El buen Doc. Hombre respetable y científico excéntrico que comete la tontería de experimentar en sí mismo, desatando sobre su frágil anatomía fuerzas de la naturaleza más allá de su capacidad de controlar, dando origen al detestable Mr. Hide, terrible en todos aspectos, encuentra que tiene un ser pleno de bajos instintos, sin mecanismos de control y capaz de atrocidades solo imaginables por seres de un inframundo indigno de un mundo de seres humanos civilizados.
Al hacer la correlación de conceptos, uno las partes y, ahora sí, después de haber tenido un tiempecillo para meditar, hago un planteamiento propositivo.

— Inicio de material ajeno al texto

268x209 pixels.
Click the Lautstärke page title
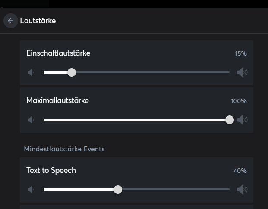[38, 21]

Imagino al estado de ánimo de cualquier persona que entrada en años maduros, de vida percibida sana, sedentaria, con un estilo de vida que le permite organizar sus planes a futuro sin obstáculos perceptibles que tengan alguna dimensión de amenaza y que piense para sus adentros que la vida es bella, es como comparar ese estado mental a lo que equivaldría al balance moral que se esperaría de un respetable médico, enfrascado durante largas horas en su laboratorio, realizando investigaciones para revolucionar loas expectativas de calidad de vida de sus pacientes. Pero, súbitamente ese mundo ideal, estructurado, agradable y libre de angustia, se desmorona ante la aparición de ese diagnóstico que nadie queremos recibir: estimado Dr. Jekill figúrese que tiene diabetes. Aquí Mr. Hide, de repente, sin aviso previo –bueno, puede que si haya avisado pero no hicimos caso., se nos planta de frente en el oscuro callejón y nos revela todos los espectros del terror de una sentencia de por vida y el futuro pletórico de problemas vasculares, ceguera, amputaciones, diálisis, incapacitación para el trabajo y otros más.

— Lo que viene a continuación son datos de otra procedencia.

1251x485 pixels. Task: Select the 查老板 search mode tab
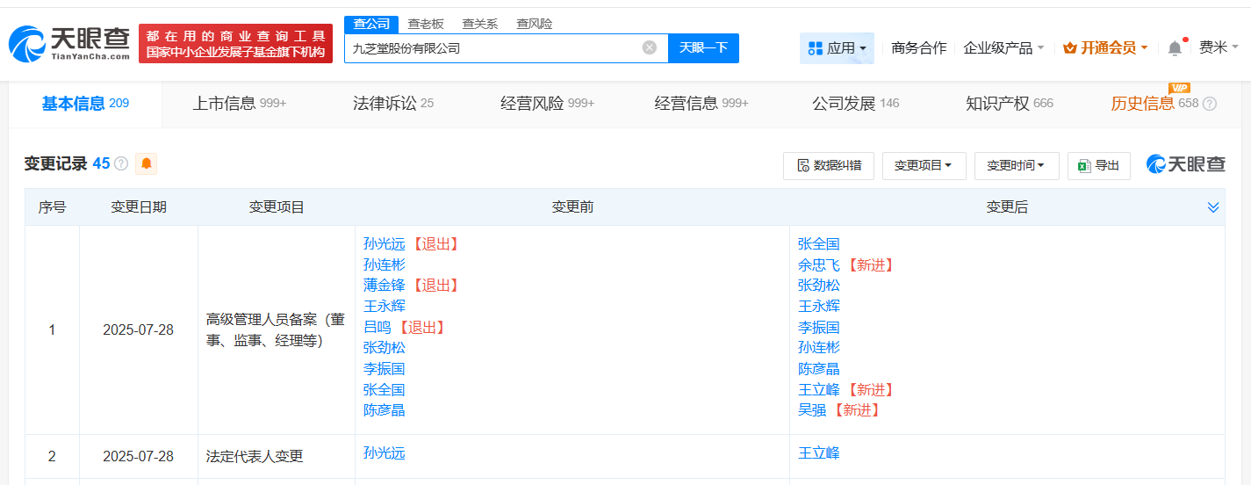click(426, 24)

Nos hace saber Mr. Hide que lo único que queda en el horizonte es una muy estrecha vereda entre el muro vertical de la salud perdida y el precipicio de las complicaciones de la diabetes. Esa estrecha vereda se llama “control” y la verdad es realmente difícil caminar por ella, sin estar expuestos a perder el enfoque y estrellarnos en el muro de la enfermedad o caer en el precipicio del descontrol –para el cual existe, afortunadamente-, formas de salir. Es en este contexto que gente que ya había vivido lo suficiente con una diabetes no diagnosticada y cuadros de obesidad, hipertensión, pérdida de sensibilidad en pies y piernas y otras complicaciones de un mal desconocido, anuncian –particularmente entusiasmados si es que les está yendo bien con el control-, que agradecen haberse enfermado, pues el cuidado y control les han permitido encontrar formas de vida sana, con una alimentación correctamente balanceada y proporcionada y mas ejercicio con los efectos benéficos que conlleva y que, de no haber sido diagnosticados, jamás hubiesen hecho el cambio.
Así pues, es correcto pensar que todos llevamos –al menos potencialmente-, a nuestro Mr Hide que prepara el ataque a traición a menos que de propia iniciativa hagamos los cambios para que quien se imponga sea siempre el buen Dr Jekill y con él una vida lo más plena que nuestra bien cuidada salud nos permita.
Para terminar hoy, confesaré que ya fui víctima del terrible Mr Hide y vivo el día a día cuidando mi propia salud, pero neciamente diré que aunque reconozco que ahora llevo un estilo de vida infinitamente más sano que antes del diagnóstico, ni por un segundo agradeceré tener diabetes.